Mind the gap!

Today’s blog is going to show you how to use XLCubed’s custom calculation functionality to create column breaks in a grid.  Imagine that you have a report that shows you Reseller Sales across Product Model Categories over a 12-month time period.




There’s nothing wrong with this report but don’t you think it would be nicer if there was a way to separate out each quarter block ie put in a divider column between March and April, June and July, September and October.  That would make it much easier to read and show clearly where each quarter period started and ended.

So let’s start by creating a custom calculation.  Click the highlighted icon and give your custom calculation a name – let’s call it ColBreak.  It’s connected to the Date.Calendar hierarchy.
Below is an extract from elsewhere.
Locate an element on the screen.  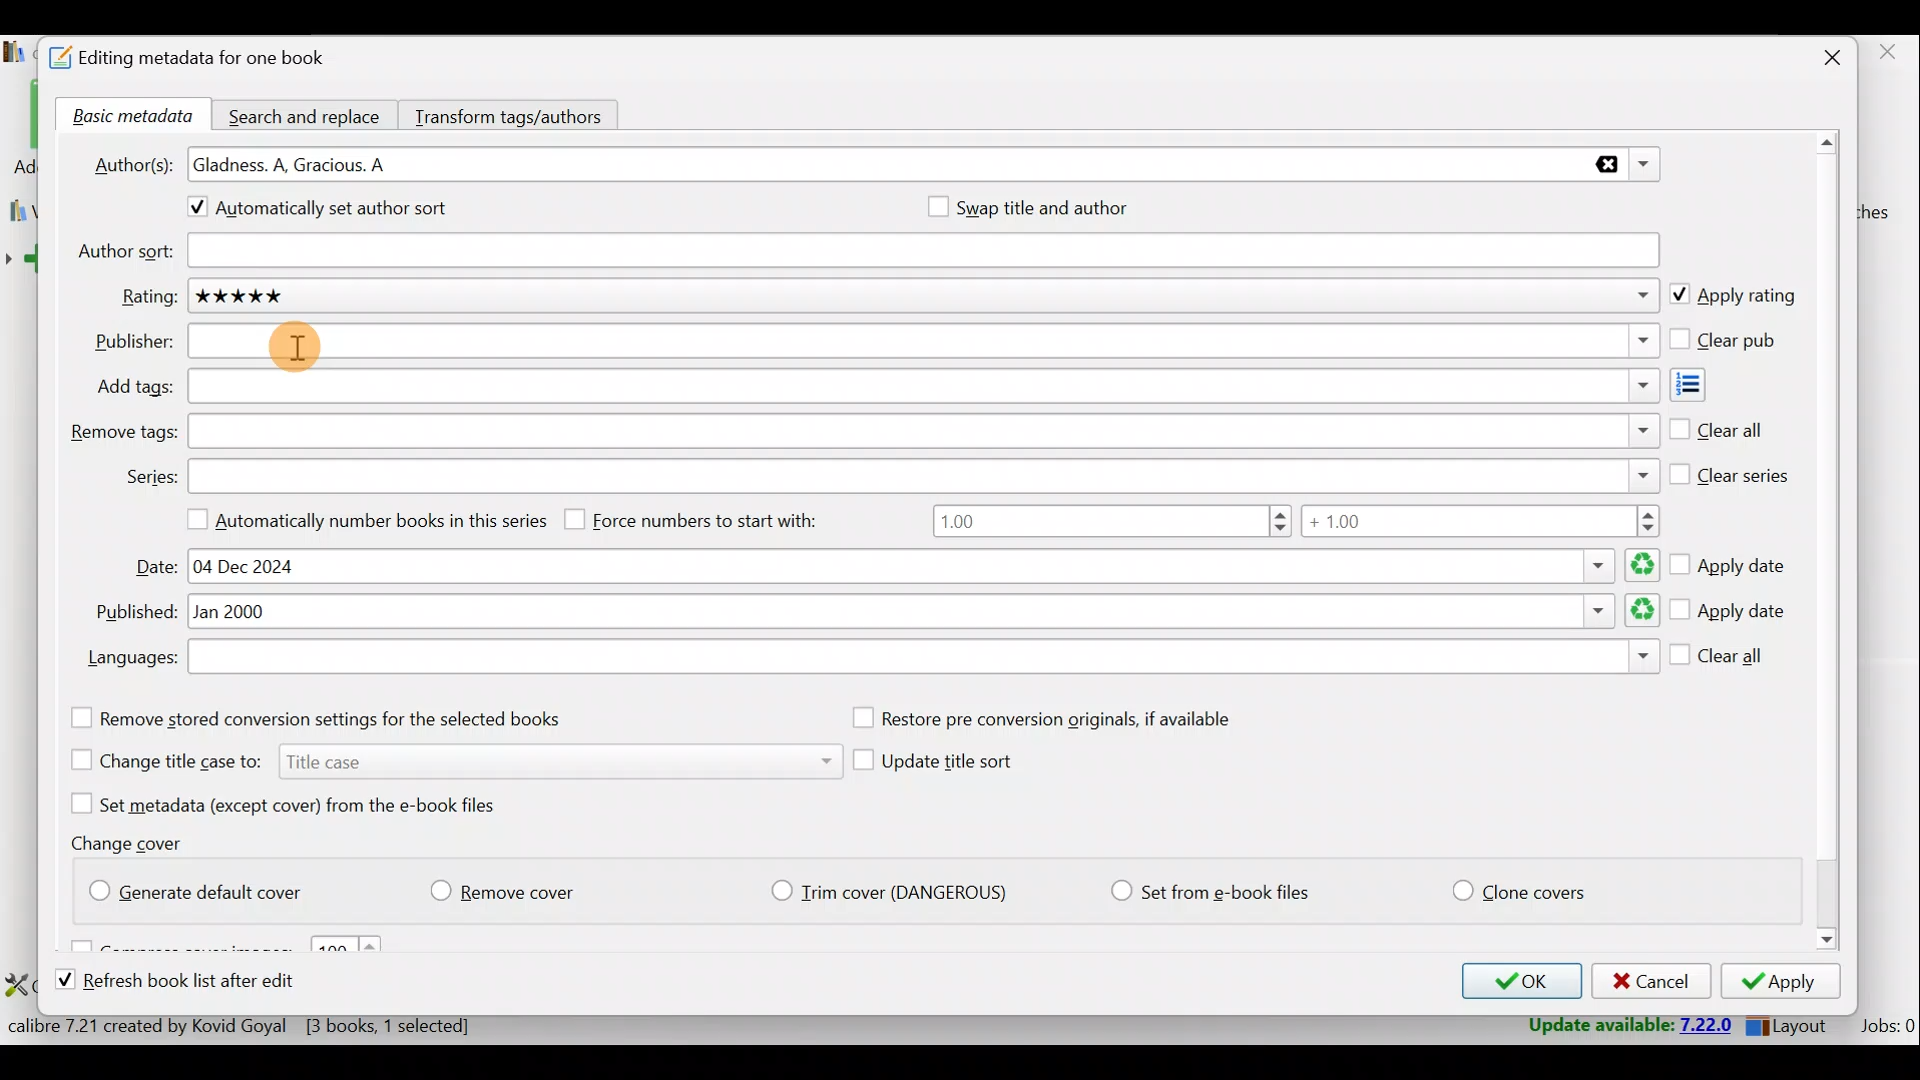
Clear series is located at coordinates (1731, 471).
Now in the Expression area enter  a blank string starting and ending with ” (double-quote).  Click OK.

To insert this into our report we now go to the Hierarchy Editor for Calendar Date – expand the All member and you will see ColBreak.

Drag this across and insert it into the report.  We will insert it after March, June and September and click OK.



The report now looks like this:


Now let’s format this column break so that the we don’t see ColBreak appearing as a column heading.   You need to right-click to get XLCubed’s right-click menu and then choose Format This Member.

We will choose white for the Font colour before clicking OK.

The report now looks like this with clear demarcations between each quarter:




3 Replies to “Mind the gap!”

  1. Hi,
    This is a nice trick. But you are running in trouble with the zero supression on rows. If a row element has no values, the zero elements are not supressed, because of the calculated member in the column. Is there a good workaround for that issue?

    1. Hi Christian,

      Thanks for your comment.

      You could change the calculation to something like:

      iif(IsEmpty([Date].DefaultMember), null, ‘ ‘)

      You could change [Date].DefaultMember to a specific year to check for the presence of data.


  2. To avoid issues when printing in black and white one could create a calculation named ” ” (one or more spaces) or use a number format like “;;;” to make the name of the empty row or column invisible!

    Thanks to Craig Salter from xlCubed for this!